### Problem to work on
Copy out exactly the stretch of the listing below that begins at the line containing "This screenshot has width=1080, height=683." and ends at the line containing "Task: Open the purple polyester fabric image", and copy nothing outside it.

■ ■ ■ ■ ■ ■ ■

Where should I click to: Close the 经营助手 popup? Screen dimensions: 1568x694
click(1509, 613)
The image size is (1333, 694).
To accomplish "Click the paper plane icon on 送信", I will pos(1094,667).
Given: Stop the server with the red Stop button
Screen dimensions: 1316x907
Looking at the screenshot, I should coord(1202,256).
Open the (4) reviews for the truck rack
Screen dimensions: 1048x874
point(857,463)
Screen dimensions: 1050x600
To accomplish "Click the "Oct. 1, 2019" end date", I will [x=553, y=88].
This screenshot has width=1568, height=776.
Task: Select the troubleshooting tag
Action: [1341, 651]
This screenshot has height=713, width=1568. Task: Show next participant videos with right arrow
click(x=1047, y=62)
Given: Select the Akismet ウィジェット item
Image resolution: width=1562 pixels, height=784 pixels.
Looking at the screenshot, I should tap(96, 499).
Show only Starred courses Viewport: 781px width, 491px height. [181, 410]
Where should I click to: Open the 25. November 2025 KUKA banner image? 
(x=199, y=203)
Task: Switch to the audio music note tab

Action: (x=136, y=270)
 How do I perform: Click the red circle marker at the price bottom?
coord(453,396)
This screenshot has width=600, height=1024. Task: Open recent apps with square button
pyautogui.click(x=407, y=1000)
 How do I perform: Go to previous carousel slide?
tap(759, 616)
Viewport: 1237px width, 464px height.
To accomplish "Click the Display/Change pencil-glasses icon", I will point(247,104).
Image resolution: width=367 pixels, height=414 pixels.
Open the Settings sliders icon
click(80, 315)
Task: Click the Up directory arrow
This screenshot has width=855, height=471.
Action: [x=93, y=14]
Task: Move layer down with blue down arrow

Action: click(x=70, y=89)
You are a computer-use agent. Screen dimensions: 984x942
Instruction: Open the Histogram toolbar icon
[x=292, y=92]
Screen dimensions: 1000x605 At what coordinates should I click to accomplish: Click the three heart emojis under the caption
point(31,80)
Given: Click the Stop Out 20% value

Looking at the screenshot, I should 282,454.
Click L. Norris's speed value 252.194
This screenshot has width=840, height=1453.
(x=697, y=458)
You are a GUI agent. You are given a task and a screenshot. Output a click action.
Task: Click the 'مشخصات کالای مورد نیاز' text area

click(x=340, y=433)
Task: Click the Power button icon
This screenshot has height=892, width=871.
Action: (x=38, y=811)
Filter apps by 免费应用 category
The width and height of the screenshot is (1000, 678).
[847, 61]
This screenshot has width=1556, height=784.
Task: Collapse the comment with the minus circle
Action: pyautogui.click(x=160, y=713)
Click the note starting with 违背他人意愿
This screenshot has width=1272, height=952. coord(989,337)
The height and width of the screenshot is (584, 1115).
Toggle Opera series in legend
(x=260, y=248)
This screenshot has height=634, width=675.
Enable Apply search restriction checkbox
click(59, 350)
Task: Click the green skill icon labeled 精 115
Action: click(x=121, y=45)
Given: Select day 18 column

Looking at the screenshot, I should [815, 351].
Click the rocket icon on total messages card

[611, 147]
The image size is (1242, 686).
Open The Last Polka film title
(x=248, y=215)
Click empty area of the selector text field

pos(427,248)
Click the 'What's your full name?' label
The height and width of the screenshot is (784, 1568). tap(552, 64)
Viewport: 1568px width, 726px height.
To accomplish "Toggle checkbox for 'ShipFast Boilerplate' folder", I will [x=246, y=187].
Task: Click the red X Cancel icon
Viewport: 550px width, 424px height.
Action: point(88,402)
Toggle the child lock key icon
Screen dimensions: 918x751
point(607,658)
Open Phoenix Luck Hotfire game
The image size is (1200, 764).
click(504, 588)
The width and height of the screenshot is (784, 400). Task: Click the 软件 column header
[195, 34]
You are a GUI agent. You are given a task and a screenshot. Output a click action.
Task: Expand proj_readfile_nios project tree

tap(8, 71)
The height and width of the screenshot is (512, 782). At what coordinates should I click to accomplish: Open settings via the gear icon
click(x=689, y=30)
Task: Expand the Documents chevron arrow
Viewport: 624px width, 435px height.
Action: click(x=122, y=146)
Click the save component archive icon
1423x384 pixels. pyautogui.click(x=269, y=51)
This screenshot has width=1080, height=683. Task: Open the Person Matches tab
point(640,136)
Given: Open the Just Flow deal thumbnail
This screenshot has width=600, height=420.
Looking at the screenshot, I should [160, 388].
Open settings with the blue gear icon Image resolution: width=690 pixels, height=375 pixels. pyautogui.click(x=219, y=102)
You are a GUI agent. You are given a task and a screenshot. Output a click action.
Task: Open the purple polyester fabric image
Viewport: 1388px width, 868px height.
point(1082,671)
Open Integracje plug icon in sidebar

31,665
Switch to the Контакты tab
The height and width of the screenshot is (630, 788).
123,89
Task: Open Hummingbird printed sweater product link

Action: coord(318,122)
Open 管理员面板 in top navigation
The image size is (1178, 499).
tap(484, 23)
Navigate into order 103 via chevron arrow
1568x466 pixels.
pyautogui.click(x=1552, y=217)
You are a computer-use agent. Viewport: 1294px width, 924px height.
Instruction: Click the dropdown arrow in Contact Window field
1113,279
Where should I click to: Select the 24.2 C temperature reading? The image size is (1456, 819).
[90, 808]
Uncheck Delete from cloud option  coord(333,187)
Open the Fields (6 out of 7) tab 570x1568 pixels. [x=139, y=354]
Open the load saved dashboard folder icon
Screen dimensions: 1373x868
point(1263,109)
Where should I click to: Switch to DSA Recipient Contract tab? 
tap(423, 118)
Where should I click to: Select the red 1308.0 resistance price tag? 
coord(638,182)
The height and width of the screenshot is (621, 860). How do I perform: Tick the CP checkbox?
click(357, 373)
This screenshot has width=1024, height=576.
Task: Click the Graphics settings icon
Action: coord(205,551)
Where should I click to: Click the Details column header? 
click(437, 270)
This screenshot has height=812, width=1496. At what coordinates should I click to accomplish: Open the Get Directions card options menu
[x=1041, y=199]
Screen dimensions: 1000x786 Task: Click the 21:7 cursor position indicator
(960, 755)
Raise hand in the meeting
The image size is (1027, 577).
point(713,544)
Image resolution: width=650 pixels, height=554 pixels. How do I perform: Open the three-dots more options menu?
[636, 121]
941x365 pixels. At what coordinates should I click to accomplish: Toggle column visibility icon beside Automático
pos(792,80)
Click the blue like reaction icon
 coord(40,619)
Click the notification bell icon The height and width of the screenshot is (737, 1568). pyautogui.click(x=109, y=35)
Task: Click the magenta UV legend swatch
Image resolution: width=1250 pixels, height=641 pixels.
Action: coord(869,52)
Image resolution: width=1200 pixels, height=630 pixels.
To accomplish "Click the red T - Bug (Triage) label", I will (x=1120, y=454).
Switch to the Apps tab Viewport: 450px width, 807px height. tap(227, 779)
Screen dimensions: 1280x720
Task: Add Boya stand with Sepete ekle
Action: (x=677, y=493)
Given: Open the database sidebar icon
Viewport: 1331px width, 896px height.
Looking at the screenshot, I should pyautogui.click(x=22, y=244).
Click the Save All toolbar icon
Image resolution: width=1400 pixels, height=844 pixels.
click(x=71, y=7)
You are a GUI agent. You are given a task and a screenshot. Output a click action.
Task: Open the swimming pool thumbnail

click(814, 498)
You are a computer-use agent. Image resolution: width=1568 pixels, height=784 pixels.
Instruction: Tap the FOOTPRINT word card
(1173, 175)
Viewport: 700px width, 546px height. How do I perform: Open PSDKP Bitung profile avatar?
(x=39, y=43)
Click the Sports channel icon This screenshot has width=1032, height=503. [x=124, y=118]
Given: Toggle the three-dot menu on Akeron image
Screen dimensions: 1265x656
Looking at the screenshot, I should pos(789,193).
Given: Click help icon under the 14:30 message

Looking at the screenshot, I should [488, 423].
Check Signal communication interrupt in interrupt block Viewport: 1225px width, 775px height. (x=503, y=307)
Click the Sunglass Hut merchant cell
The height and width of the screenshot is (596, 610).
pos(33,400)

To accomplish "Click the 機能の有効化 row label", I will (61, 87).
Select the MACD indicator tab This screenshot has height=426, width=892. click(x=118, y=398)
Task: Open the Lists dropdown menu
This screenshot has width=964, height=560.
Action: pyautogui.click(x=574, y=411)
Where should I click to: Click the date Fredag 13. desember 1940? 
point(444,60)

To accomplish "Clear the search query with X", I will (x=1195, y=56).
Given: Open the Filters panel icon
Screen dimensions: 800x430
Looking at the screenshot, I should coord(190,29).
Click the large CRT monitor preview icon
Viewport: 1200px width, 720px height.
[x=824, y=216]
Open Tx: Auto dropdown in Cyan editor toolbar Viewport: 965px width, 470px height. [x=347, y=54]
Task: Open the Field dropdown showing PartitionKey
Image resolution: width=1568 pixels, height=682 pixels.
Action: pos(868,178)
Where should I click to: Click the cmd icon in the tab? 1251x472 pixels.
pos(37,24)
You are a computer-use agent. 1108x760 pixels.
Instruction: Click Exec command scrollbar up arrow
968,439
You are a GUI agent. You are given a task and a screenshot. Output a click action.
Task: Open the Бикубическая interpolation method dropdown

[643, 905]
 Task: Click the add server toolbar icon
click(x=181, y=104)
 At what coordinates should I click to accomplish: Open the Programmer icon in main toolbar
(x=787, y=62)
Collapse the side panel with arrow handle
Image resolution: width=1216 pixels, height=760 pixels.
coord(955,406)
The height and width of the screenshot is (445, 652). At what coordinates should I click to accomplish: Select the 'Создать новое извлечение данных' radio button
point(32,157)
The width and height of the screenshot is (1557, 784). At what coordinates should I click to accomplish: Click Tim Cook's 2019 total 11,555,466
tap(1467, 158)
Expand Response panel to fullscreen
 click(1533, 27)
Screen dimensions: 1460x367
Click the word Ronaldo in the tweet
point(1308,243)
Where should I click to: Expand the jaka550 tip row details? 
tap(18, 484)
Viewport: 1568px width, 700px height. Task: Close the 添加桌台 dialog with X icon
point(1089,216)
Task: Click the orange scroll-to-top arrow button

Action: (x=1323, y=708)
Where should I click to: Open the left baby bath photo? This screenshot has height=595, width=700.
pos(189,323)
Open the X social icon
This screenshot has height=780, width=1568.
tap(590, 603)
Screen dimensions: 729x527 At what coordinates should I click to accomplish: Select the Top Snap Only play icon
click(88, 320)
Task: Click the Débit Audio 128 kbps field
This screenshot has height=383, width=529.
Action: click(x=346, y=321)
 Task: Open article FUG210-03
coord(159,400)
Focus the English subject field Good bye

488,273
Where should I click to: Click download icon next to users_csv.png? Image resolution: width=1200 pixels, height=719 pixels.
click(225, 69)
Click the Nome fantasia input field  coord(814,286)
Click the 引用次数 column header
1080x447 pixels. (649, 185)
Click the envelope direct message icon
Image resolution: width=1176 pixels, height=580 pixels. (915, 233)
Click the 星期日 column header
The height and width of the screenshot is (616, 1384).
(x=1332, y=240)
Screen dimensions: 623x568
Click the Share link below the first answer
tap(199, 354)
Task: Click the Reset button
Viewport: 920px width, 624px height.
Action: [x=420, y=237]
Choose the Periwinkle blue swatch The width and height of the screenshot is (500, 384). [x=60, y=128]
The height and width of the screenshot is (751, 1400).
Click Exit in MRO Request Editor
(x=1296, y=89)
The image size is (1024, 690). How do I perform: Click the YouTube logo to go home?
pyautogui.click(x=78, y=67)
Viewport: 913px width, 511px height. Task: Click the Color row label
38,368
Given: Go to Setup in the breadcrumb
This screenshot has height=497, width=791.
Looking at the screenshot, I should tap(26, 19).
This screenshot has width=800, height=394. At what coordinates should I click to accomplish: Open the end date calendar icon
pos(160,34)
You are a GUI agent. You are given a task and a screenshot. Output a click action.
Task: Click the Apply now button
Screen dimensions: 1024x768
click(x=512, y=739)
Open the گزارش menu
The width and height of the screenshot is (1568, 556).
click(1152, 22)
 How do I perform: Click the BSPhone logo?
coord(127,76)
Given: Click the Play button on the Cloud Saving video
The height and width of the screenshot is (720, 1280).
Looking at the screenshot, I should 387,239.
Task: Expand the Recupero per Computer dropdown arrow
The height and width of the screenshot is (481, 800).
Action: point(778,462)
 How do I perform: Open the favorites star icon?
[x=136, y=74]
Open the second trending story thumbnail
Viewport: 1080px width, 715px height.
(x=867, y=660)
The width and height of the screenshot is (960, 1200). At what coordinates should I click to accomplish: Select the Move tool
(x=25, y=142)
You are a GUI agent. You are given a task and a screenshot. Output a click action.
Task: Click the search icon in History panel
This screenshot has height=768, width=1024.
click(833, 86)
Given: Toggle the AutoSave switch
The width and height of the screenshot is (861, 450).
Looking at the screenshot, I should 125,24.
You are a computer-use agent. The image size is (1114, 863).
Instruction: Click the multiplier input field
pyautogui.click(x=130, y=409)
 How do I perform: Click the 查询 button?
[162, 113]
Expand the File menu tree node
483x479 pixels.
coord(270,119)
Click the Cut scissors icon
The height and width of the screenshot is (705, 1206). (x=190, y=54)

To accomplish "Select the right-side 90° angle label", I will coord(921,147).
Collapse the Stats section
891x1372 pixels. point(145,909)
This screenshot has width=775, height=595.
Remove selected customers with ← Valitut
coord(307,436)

■ ■ ■ ■ ■ ■ ■

### Your response
This screenshot has width=1080, height=683. Task: Open the Person Matches tab
point(640,136)
Given: Open the Just Flow deal thumbnail
This screenshot has width=600, height=420.
Looking at the screenshot, I should [160, 388].
Open settings with the blue gear icon Image resolution: width=690 pixels, height=375 pixels. pyautogui.click(x=219, y=102)
You are a GUI agent. You are given a task and a screenshot. Output a click action.
Task: Open the purple polyester fabric image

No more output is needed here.